WORK TO BE COMPLETED => Please retype, word for word, the part of the entries that opens with the line containing "Tap the notification bell icon" and runs through the end of the entries. Leave the pictures out of your answer.

>>

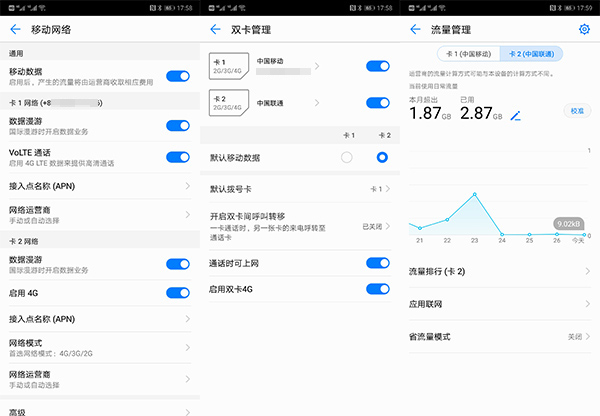Screen dimensions: 600x416
Task: Tap the 卡 2 SIM card icon
Action: [225, 102]
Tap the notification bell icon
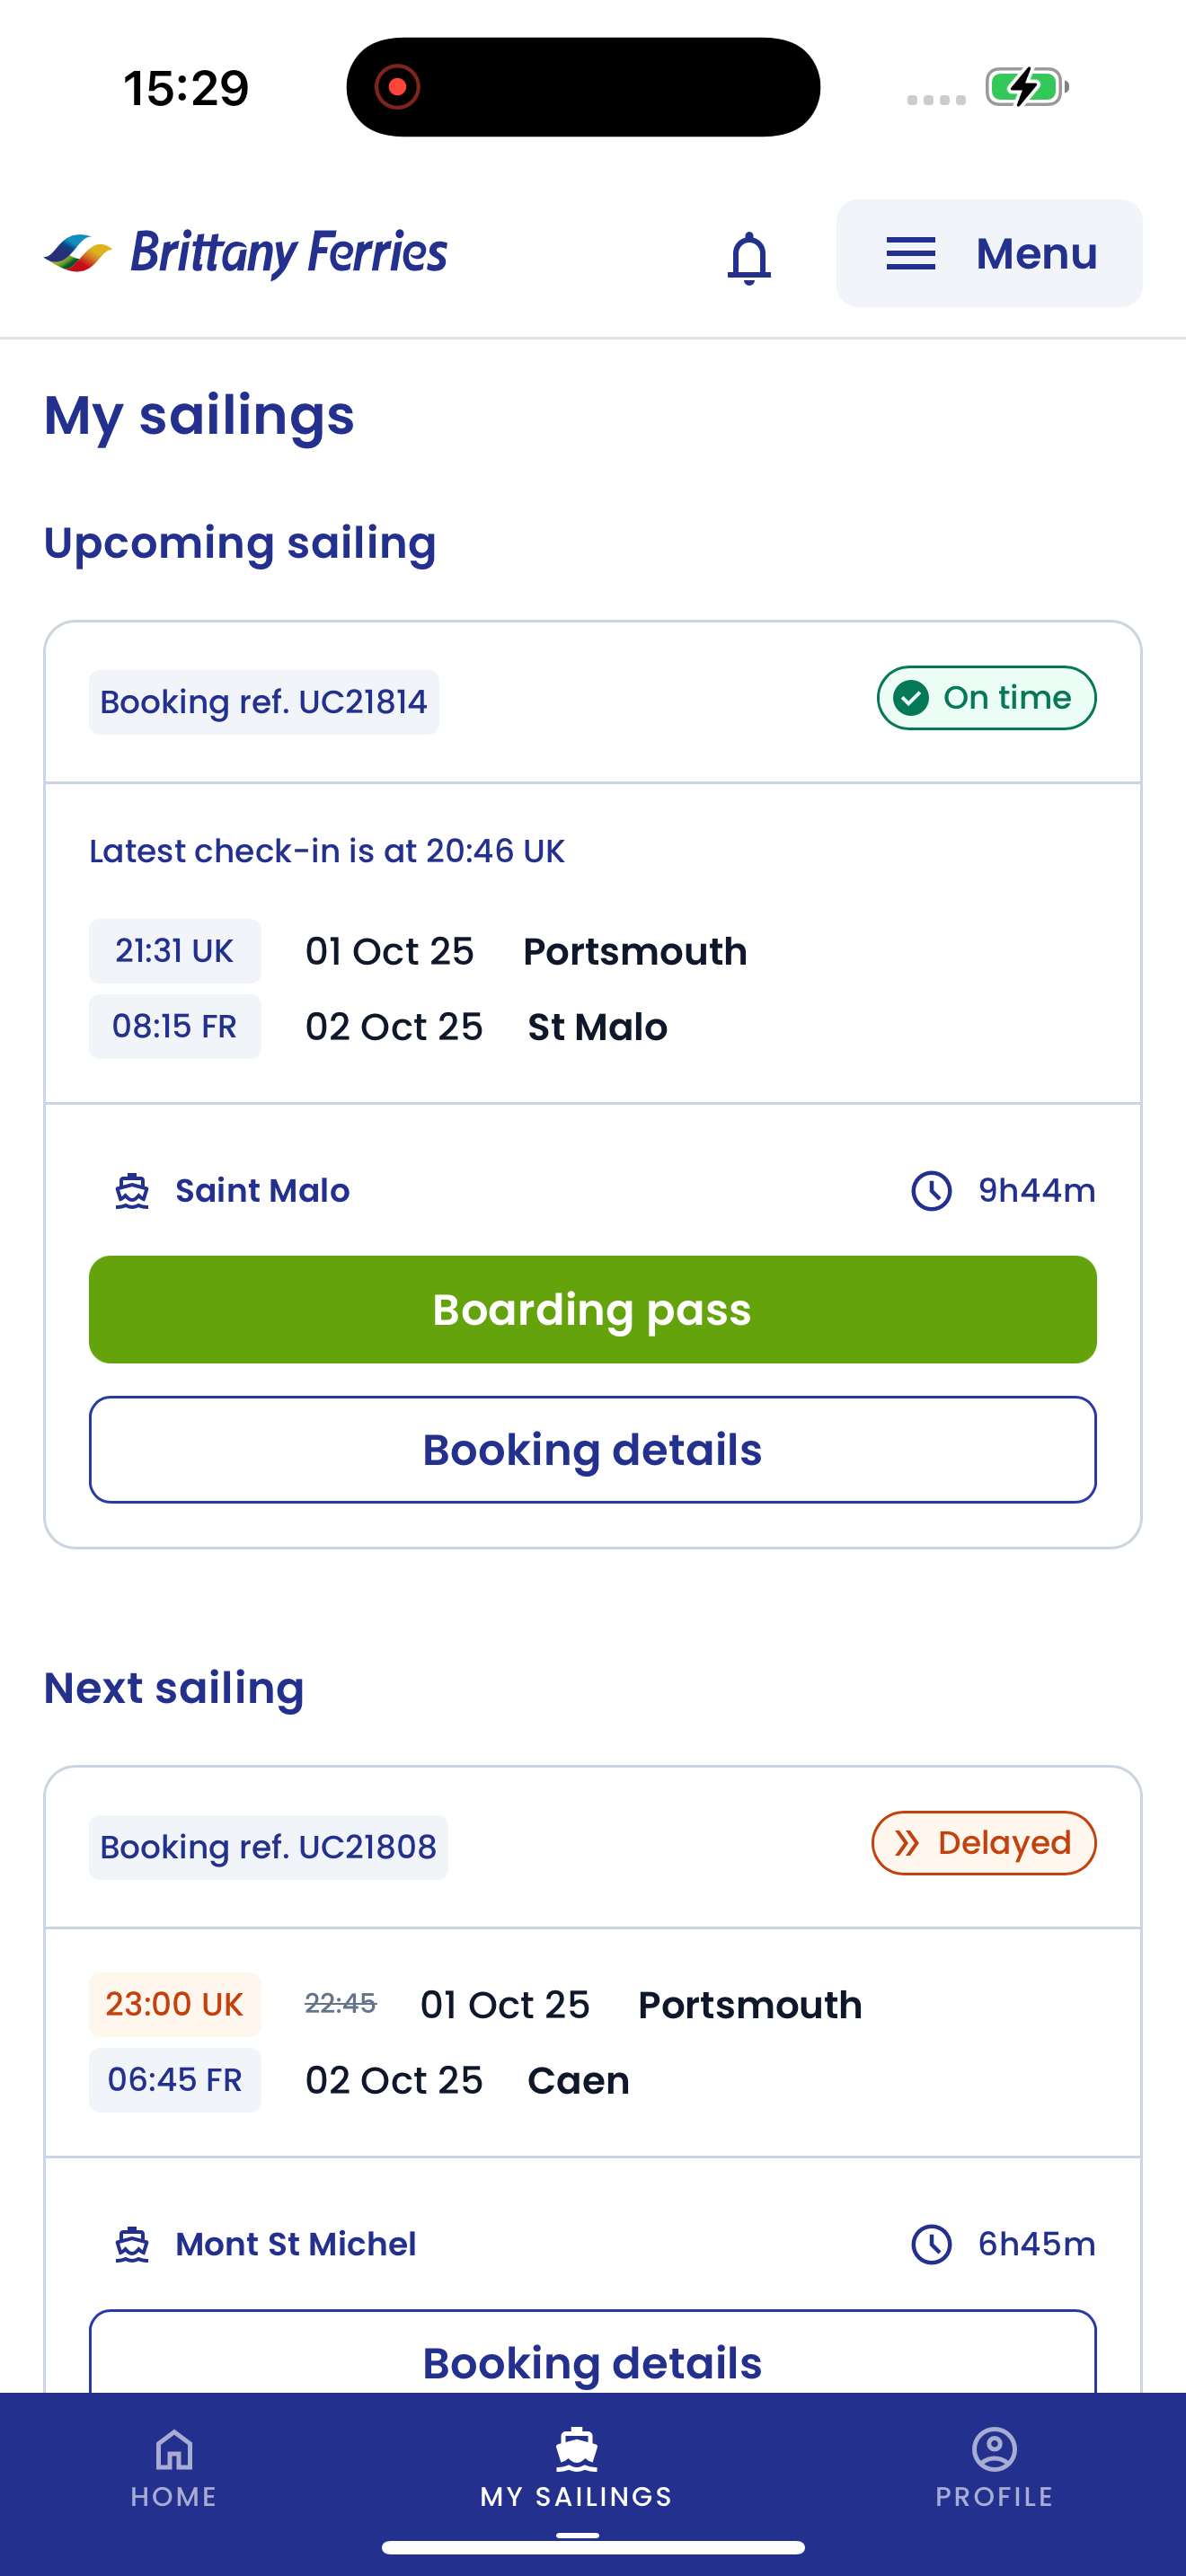This screenshot has width=1186, height=2576. tap(749, 256)
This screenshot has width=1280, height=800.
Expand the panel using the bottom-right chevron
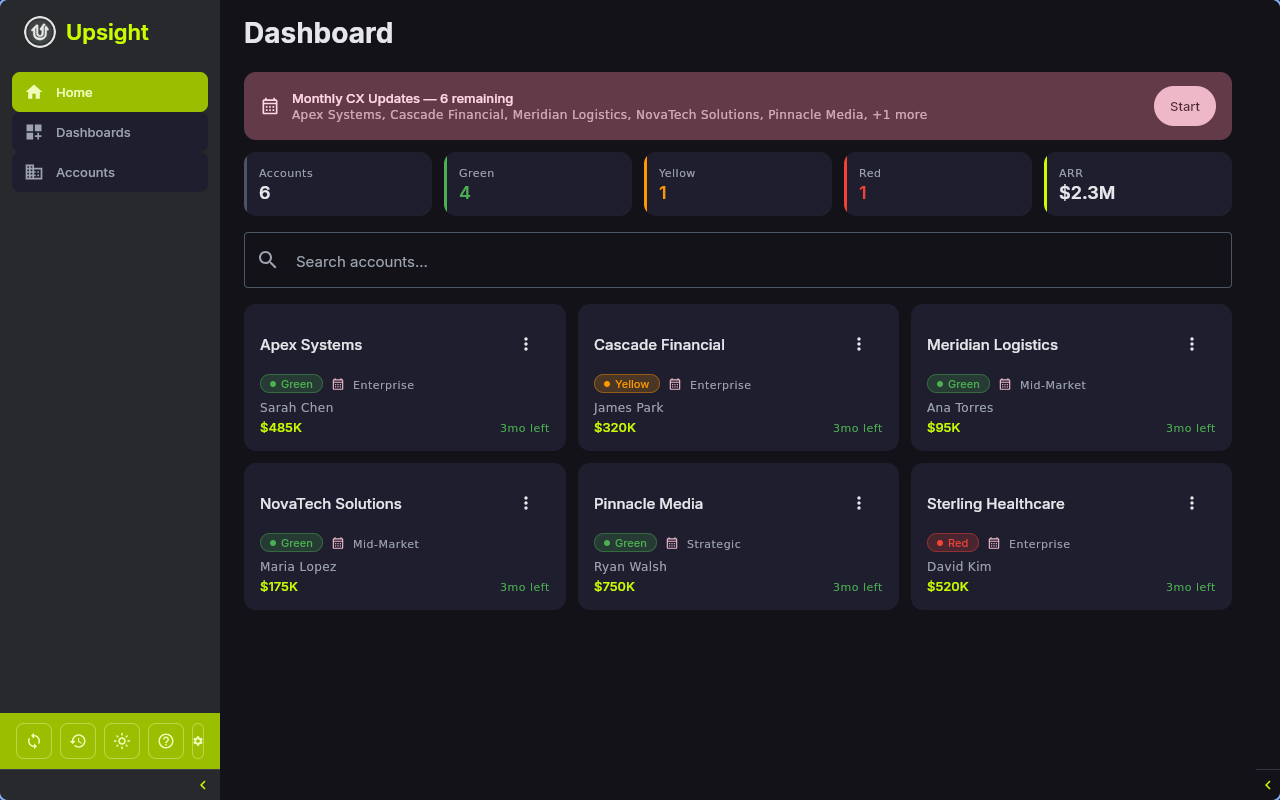(x=1269, y=784)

<<

EXERCISE ANSWER =>
Tap the notification bell icon
This screenshot has width=1186, height=2576. tap(749, 256)
This screenshot has width=1280, height=800.
Expand the panel using the bottom-right chevron
(x=1269, y=784)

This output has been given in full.